Humanities Tennessee eventually created something called Chapter 16: a part-digital, part-print publication that covers literature and literary life in the state by doing what almost any other outlet would—running reviews, profiles, interviews, and essays—but also by doing what almost no other outlet could afford to do: giving away its content for free, not only to readers but to any publication of any kind that wants to reproduce it. “We knew there was an audience for this, and we serve readers, not a bottom line, so we wanted to find a way to provide this free of charge,” Henderson said.

That is why, every week, as many as half a million people read something from Chapter 16, and it is why, although the outlet calls itself “a community of Tennessee writers, readers, and passersby,” it offers what might be a model of sustainable arts coverage for the rest of the country.

. . . .

 “The creative talent was there, and the readers were there,” Gerbman said, “and we felt like it was our responsibility to showcase it.”

Years before, Gerbman had driven the Tennessee novelist William Gay to and from a reading in Clarksville.
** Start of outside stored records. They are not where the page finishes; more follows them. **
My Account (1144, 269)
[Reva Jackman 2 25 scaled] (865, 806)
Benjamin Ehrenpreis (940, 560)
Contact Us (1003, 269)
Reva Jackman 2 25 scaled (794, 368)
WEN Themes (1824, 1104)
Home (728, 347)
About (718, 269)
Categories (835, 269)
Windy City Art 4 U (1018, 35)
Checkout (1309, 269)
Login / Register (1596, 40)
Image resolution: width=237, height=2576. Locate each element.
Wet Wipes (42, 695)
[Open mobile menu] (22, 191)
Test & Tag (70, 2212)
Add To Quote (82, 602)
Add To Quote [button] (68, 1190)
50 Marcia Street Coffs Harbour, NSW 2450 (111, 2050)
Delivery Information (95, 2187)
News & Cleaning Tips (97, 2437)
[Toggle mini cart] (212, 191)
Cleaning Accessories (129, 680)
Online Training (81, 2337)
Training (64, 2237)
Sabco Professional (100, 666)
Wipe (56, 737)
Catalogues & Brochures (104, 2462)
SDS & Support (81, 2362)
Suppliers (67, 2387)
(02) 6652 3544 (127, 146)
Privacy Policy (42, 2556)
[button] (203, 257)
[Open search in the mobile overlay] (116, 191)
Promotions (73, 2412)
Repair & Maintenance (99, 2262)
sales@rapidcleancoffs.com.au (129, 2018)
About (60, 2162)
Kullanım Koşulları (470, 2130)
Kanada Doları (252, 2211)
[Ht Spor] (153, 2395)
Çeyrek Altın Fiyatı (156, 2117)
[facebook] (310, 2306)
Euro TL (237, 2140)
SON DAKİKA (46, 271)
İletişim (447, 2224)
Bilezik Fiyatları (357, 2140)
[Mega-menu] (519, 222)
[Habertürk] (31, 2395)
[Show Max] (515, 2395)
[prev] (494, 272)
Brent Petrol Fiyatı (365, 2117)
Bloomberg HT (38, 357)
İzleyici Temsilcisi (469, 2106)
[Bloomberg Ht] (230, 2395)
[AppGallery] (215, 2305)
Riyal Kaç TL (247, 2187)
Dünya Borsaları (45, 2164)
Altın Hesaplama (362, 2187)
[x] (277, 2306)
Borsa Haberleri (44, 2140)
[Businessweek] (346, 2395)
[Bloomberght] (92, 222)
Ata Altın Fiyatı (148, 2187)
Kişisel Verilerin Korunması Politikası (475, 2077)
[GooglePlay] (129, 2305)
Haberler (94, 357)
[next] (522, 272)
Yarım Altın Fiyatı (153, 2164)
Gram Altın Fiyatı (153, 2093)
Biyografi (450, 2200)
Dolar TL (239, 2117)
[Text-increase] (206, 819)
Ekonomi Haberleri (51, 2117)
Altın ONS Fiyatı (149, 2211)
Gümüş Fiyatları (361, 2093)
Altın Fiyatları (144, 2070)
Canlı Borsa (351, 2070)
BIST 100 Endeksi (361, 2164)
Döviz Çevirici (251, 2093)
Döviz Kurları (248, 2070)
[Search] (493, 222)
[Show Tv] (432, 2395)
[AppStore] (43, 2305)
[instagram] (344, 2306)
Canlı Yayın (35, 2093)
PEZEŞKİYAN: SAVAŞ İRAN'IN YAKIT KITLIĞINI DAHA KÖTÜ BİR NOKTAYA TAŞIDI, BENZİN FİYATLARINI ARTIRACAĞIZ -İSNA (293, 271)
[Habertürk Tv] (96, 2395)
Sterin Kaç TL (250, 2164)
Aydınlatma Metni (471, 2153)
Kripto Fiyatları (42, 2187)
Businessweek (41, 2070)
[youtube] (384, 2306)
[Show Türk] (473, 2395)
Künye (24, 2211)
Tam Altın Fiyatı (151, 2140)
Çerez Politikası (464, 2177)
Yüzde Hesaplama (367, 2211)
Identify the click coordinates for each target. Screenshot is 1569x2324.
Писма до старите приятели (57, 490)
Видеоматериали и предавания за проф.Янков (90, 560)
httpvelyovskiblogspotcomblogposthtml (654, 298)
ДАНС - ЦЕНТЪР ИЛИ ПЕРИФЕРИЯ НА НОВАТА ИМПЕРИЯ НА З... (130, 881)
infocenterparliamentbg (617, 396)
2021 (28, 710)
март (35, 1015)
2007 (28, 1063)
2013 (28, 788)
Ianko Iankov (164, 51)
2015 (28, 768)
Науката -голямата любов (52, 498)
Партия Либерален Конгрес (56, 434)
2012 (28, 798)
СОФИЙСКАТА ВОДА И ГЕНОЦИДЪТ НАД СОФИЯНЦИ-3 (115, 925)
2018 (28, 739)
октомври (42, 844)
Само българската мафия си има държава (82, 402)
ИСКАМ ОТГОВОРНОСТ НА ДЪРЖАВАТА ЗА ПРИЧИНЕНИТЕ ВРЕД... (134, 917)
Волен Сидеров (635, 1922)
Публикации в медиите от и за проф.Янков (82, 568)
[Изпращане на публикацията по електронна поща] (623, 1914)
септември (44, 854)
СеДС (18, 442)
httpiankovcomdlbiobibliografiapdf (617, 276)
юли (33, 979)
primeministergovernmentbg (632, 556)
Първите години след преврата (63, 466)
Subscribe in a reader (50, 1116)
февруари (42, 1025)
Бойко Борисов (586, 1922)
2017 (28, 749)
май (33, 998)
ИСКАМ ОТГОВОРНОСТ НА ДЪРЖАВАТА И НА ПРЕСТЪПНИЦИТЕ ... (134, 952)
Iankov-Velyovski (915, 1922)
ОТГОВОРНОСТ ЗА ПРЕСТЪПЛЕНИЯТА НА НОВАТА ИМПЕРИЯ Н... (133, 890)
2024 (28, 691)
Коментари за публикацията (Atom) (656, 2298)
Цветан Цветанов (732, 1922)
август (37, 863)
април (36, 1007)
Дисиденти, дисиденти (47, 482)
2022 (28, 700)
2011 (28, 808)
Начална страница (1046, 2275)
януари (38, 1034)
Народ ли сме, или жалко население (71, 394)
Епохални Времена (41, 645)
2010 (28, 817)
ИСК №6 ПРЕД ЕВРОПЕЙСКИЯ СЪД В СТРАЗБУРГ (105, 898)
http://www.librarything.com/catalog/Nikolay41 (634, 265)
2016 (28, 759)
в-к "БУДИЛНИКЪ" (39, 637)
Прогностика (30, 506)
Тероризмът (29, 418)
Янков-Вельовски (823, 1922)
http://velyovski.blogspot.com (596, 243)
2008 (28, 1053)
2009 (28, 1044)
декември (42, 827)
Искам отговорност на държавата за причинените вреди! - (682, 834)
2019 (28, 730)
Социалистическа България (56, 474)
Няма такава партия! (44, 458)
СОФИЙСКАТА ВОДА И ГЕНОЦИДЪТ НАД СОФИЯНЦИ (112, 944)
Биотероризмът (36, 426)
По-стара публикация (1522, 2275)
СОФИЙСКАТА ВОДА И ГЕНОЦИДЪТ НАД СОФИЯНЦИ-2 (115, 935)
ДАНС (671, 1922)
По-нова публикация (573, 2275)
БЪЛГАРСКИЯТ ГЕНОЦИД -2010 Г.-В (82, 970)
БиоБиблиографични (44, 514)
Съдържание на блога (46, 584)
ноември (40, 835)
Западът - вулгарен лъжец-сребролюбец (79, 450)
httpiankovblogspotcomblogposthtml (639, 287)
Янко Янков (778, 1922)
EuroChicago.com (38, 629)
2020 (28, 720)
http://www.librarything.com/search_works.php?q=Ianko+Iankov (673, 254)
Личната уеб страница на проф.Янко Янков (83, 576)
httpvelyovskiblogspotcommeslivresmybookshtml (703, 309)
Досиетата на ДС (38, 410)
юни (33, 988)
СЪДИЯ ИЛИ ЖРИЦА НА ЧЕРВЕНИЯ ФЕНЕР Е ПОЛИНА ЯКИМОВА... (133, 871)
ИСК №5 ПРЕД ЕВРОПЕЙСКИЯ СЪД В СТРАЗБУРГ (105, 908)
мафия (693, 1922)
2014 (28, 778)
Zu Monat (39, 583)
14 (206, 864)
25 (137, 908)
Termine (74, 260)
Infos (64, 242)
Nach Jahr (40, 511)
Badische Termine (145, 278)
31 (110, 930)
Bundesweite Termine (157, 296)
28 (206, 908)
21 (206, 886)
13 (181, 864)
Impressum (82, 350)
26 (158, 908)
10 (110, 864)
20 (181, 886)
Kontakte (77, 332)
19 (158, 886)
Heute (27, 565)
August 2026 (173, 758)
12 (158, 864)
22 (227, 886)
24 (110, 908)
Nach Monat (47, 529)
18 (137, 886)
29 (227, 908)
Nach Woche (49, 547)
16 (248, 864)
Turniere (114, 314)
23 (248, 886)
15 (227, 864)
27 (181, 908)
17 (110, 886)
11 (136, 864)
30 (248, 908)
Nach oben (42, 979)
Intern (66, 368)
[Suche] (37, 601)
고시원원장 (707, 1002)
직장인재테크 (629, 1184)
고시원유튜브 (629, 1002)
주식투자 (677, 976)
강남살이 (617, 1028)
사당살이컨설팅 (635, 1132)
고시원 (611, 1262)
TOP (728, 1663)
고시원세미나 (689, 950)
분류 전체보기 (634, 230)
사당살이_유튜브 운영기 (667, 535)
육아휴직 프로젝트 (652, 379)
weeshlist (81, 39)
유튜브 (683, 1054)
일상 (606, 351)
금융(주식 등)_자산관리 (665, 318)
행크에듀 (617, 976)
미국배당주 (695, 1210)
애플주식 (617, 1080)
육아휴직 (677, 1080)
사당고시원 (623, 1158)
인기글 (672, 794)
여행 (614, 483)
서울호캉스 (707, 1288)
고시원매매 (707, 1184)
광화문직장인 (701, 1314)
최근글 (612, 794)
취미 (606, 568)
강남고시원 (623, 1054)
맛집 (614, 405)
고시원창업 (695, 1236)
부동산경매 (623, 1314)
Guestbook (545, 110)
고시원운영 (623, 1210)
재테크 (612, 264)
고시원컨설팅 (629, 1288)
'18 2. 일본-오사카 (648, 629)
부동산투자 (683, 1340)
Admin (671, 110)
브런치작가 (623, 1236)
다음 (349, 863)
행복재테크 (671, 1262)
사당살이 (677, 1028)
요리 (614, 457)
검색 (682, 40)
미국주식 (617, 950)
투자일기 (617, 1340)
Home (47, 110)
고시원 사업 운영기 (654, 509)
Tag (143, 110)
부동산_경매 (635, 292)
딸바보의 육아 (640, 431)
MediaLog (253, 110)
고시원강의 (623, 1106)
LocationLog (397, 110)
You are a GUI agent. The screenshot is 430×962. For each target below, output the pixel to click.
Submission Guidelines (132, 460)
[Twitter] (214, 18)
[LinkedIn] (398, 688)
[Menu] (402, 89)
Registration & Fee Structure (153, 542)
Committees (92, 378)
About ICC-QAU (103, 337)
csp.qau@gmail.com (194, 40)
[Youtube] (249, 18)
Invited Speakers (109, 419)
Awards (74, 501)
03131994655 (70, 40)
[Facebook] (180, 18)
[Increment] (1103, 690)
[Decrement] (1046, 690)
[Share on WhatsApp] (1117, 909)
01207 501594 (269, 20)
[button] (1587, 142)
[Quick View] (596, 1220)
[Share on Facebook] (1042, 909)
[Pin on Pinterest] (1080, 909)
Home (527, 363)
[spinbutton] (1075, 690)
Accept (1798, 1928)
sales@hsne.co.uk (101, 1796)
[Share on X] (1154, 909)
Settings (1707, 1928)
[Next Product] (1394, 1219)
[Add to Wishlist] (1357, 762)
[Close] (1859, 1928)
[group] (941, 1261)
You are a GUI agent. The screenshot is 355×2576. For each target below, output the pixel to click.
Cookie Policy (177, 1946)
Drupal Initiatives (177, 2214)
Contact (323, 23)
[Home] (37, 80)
They got lost that night on the way home, and a long conversation turned longer; in the course of it, Gay, who had spent much of his life hanging drywall and painting houses, and hadn’t published anything until he was in his late fifties, got to talking about his sadness that Tennessee didn’t show as much pride in or offer as much support for its writers as neighboring Mississippi. “That struck me,” Gerbman said, remembering Gay, who died in 2012. A few years later, she thought of his words again, when the novelist Inman Majors came home to Knoxville for a reading and confessed his disappointment that no newspapers in Tennessee had covered his book.

“There are so many working writers here, publishing books and doing good work, and we felt it was important for people to see that,” Gerbman said. The founders of Chapter 16 made it the publication’s mission to try to cover every book by a Tennessee author, every book about Tennessee, and every book by any author coming to Tennessee for an event at one of the state’s more than two dozen independent bookstores and nearly one hundred colleges. Even their name reflected that regional pride: Tennessee was the sixteenth state to join the Union.